Cosa succede oggi ad HIV a distanza di 40 anni? Le statistiche dicono che ancora 40,8 milioni di persone vivono infettate dal virus, con 1,3 milioni di nuovi casi e 630 mila morti di Aids ogni anno. Grazie ai farmaci, questo numero di decessi è il 70% più basso di quello del picco dell’epidemia nel 2004 e possiamo prevenire l’infezione nei bambini e nelle donne esposte. Però, non abbiamo un vaccino e i farmaci non riescono ad eradicare l’infezione. Ad oggi, soltanto 10 persone al mondo sono guarite dal virus. Sono tutti individui che, per altri motivi, hanno avuto un trapianto di midollo da un donatore in cui il gene Ccr5 era inattivo (circa l’1% della popolazione normale porta mutazioni in questo gene).

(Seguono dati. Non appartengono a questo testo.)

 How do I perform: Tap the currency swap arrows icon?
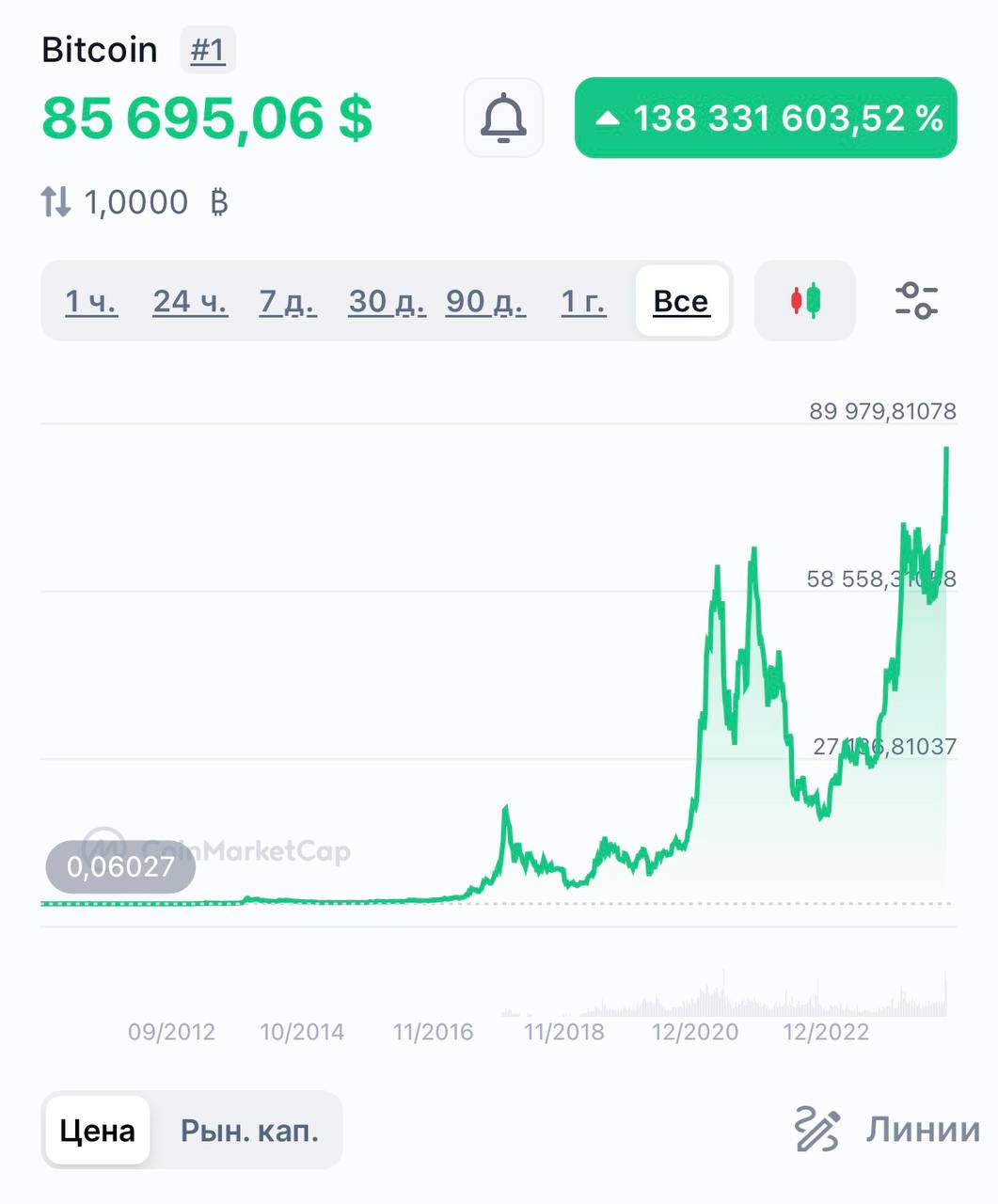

Senza Ccr5 il virus non riesce a entrare nelle cellule e il sistema immunitario delle persone trapiantate diventa resistente all’infezione e il virus sparisce. Un simile trapianto di midollo non si può eseguire in tutti ma questo ci indica una nuova strada. Già quest’anno, al congresso della Società Americana di Terapia Genica e Cellulare di Boston diversi gruppi di ricerca hanno mostrato i primi dati incoraggianti su come inattivare Ccr5 usando l’editing genetico o produrre stabilmente anticorpi contro questa proteina usando vettori virali.

Potrebbe finalmente funzionare. Come poi fare arrivare queste terapie genetiche sofisticate in Africa sarà tutto un altro problema.